Avallone, 493 So.2d at 1005. In Butler, the supreme court quashed the decision of this court in that drowning case, in which we held that a county was protected by sovereign immunity in improving and maintaining a beach facility on the Gulf of Mexico based upon our finding that it was a judgmental, planning function, not an operational-level duty.[*] In so doing, the supreme court stated: "The duty of care is no different for a public owner than a private owner. In this instance, the public owner did not create the specific dangerous condition but did create a designated swimming *89 area where the dangerous condition existed." Butler, 501 So.2d at 579.

Based upon the decisions in Butler and Avallone, if the state had designated Dog Beach as a swimming area, then it was obligated to operate that facility safely and to that extent would have waived its sovereign immunity. The state through Brannaka's deposition maintains that it had only designated Dunedin Beach as a swimming area and that swimming was prohibited at Dog Beach. However, there was abundant evidence before the trial court which showed that Dog Beach also was being used by the park's visitors as a swimming area with the knowledge of the state or its employees, e.g., lifeguards. In addition, two deposed witnesses testified they observed signs at Dog Beach on the day of drowning incident indicating that swimming was permitted in that area but at the individual's own risk. The state had also removed signs indicating the designated swimming area as well as that designation on the brochure's map illustration; instead, the brochure merely indicated that swimming was an accepted activity in the park. We conclude these actions by the state created a genuine issue of material fact regarding whether Dog Beach was a swimming area being operated by the state that precluded the entry of summary judgment.

The state's reliance on Warren v.

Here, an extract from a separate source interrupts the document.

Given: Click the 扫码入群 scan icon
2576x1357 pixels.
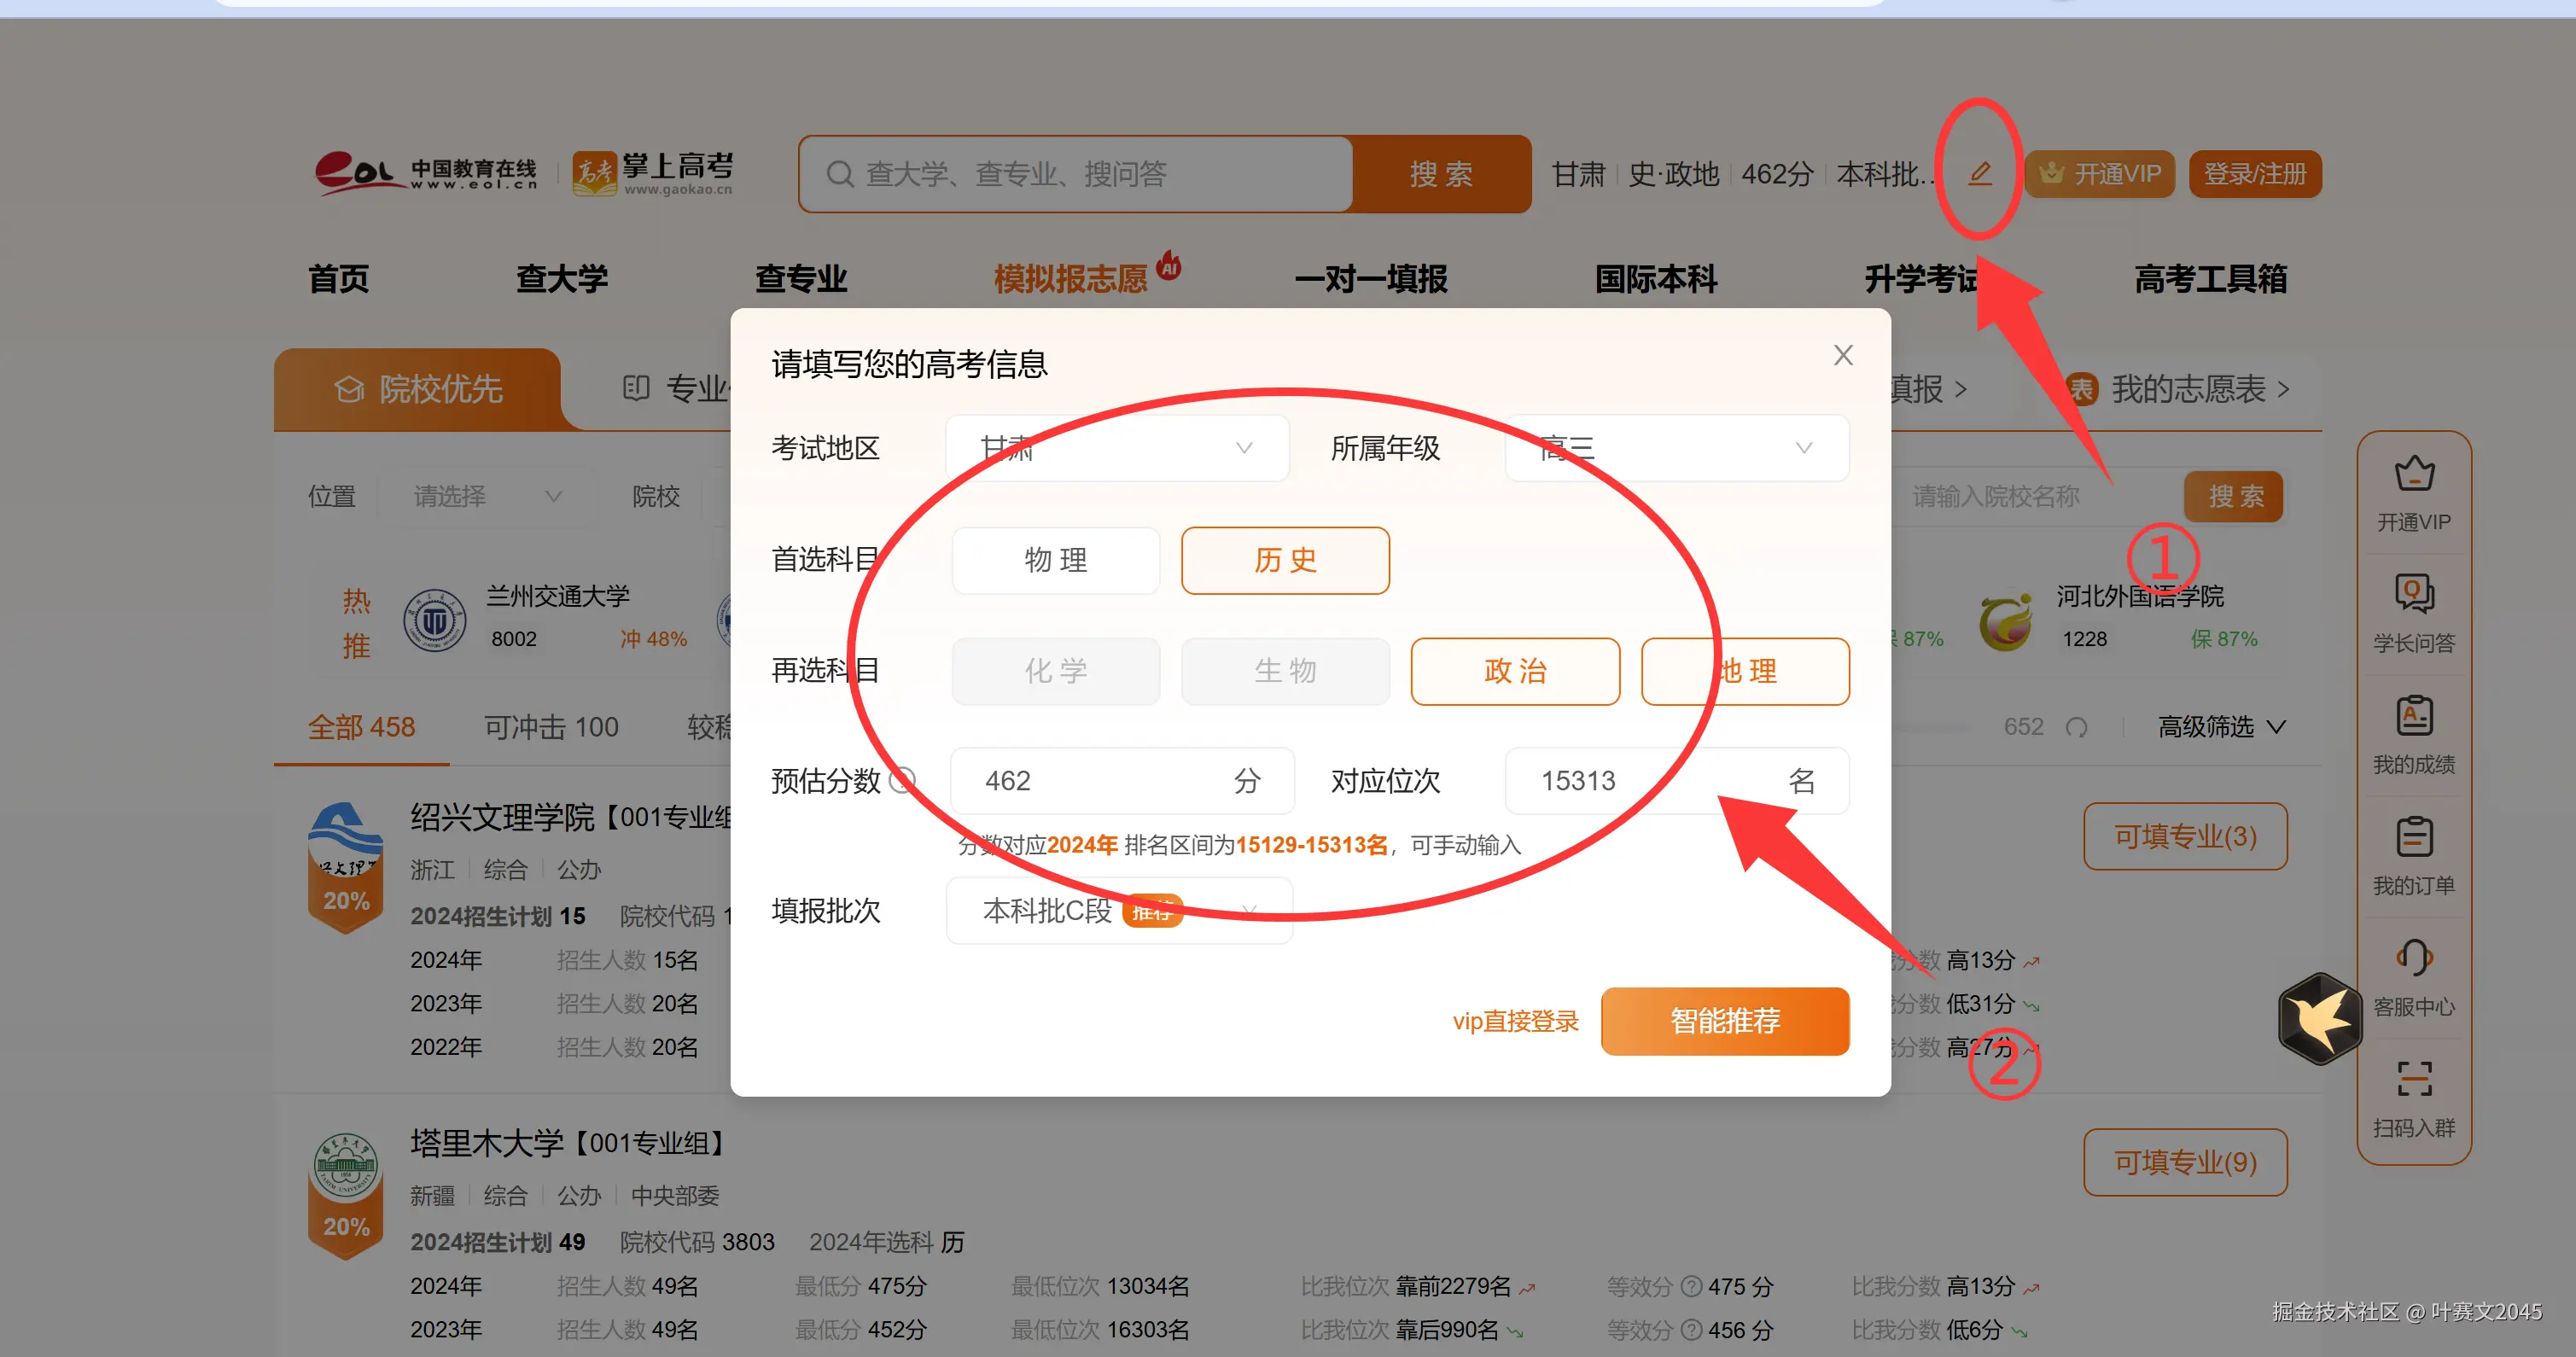Looking at the screenshot, I should (x=2413, y=1080).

Palm Beach County, 528 So. 2d 413 (Fla. 4th DCA), cause dismissed, 537 So. 2d 570 (Fla. 1988) is misplaced, because in Warren the lake in which a diving injury occurred, although owned by the county, had never been designated as a swimming area. However, in this case, there is at least an issue of material fact in dispute concerning whether the state led the public to believe that Dog Beach was a designated swimming area. Where the record reflects the possibility or slightest doubt that an issue exists, summary judgment is improper. Gomes v. Stevens, 548 So. 2d 1163, 1164 (Fla. 2d DCA 1989). We, therefore, reverse the summary judgment entered in favor of the Department of Natural Resources and remand this case for further proceedings.

Reversed and remanded.

DANAHY, A.C.J., and SCHOONOVER, J., concur.

NOTES

[*] See Sarasota County v. Butler, 476 So. 2d 216 (Fla. 2d DCA 1985).